We strongly believe Comcast Corp could be a great investment if we are able to acquire it at an appropriate price that will allow us to see reasonable returns in the future. To come up with a fair offer, we evaluated the company’s business operations, financial performance (past and projected), the industry it operates in, and any risks that may derail the company’s financial performance.
We chose to value the company using the Terminal Discounted Cash Flow method and The Exit Multiple Approach. Using our base case scenario the Terminal approach yielded a fair value of $67.17 per share, and the Multiple of EBITA produced a value of $60.31 per share. Therefore, we think it would be fair to begin our offer using the multiple value of the firm, and our maximum offer would use the terminal value.
Description of the Company’s Market
Comcast Corp. is the largest U.S. cable multiple system operator (MSO).
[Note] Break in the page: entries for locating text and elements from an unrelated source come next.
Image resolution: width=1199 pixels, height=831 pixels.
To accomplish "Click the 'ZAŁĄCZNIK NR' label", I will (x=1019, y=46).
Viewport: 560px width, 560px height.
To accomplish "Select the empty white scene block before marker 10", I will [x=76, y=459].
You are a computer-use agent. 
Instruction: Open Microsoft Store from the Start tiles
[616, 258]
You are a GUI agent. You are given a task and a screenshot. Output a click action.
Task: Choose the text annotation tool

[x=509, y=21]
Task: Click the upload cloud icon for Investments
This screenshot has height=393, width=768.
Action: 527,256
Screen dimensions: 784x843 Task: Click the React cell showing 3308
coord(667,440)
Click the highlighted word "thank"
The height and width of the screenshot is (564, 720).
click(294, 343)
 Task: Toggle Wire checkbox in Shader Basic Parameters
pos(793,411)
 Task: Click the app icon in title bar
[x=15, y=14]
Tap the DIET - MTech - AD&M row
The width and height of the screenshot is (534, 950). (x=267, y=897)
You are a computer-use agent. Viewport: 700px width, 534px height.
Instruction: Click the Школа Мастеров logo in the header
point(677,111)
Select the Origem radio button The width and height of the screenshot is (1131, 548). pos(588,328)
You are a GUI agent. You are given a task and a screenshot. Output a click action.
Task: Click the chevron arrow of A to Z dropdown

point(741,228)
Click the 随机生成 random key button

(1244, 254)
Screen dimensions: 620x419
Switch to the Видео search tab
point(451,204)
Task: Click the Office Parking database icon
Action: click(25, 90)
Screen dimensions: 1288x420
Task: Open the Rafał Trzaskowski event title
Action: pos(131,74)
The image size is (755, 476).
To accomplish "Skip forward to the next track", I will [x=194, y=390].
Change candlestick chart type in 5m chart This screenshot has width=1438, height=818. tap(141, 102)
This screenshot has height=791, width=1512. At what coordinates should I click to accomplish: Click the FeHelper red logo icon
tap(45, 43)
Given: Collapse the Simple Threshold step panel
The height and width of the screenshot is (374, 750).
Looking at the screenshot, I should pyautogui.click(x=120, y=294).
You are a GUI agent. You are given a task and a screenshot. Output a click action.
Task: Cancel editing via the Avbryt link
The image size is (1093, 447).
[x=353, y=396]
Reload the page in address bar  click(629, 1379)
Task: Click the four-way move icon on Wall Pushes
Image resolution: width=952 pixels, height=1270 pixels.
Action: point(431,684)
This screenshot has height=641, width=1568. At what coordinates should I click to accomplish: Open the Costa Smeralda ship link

In addition to its core cable business, Comcast provides broadcast and filmed entertainment programming and offers video streaming, high speed internet, and communication services. Reasons to Buy
Large Network and Customer base
Comcast’s increasing customer base and large network makes it an attractive investment for us to consider acquiring it. The company has the highest subscriptions in the industry with a total of 53 million subscribers to their voice, internet, and video services. Comcast also has strong penetration rates in the areas they serve. The company has been able to monopolize areas it serves because no other company can match Comcast's ability to offer multiple services over one connection within the territories it serves. In addition to greater customer loyalty, delivering multiple services leads to higher cash flow per subscriber. Comcast's network should give it a platform to meet customer demands well into the future at modest incremental cost. Strong Leadership
Another attractive quality about the company is how well it has been managed from an operational and financial perspective for the last decade. Comcast’s management has done a solid job at employing different strategic initiatives through acquisitions, and different investments in product development in order to keep their products as well as their service offerings current and competitive. New acquisitions like NBCU have diversified streams of revenue. Through new negotiated license agreements they have managed to keep their programming costs as a percentage of sales lower than competitors. The company has also been realizing larger earning margins than its peers in the industry. Even more impressive, is that that company has been able to achieve all this success without employing high debt levels compared to high industry levels. Comcast's core cable business has performed very well over the past few years producing solid customer and revenue growth that has driven strong cash flow and we believe it can continue producing the same results into the future with our combined resources. Threats
As the industry in which Comcast’s operates is changing significantly, the company’s growth potential runs a high risk to be limited in the future if one or more of the following occur. Firstly, the markets that Comcast serves are extremely mature and face threats from new technologies. Secondly, Internet-based video distribution could cause customers to shift away from cable, or pressure cable prices. Thirdly, Comcast success is attributable to its ability to monopolize areas it serves; the threat of new entrants like Google who have strong FCF balance and resources to compete directly, can further pressure pricing and reduce market share. Fourthly, outdated cable infrastructure can lead to loss of market share to competitors who have superior infrastructure that has more advanced network system. Lastly, a bad economy could lead to an increase in subscription cancellations due to less disposable income available, and can also put pressure...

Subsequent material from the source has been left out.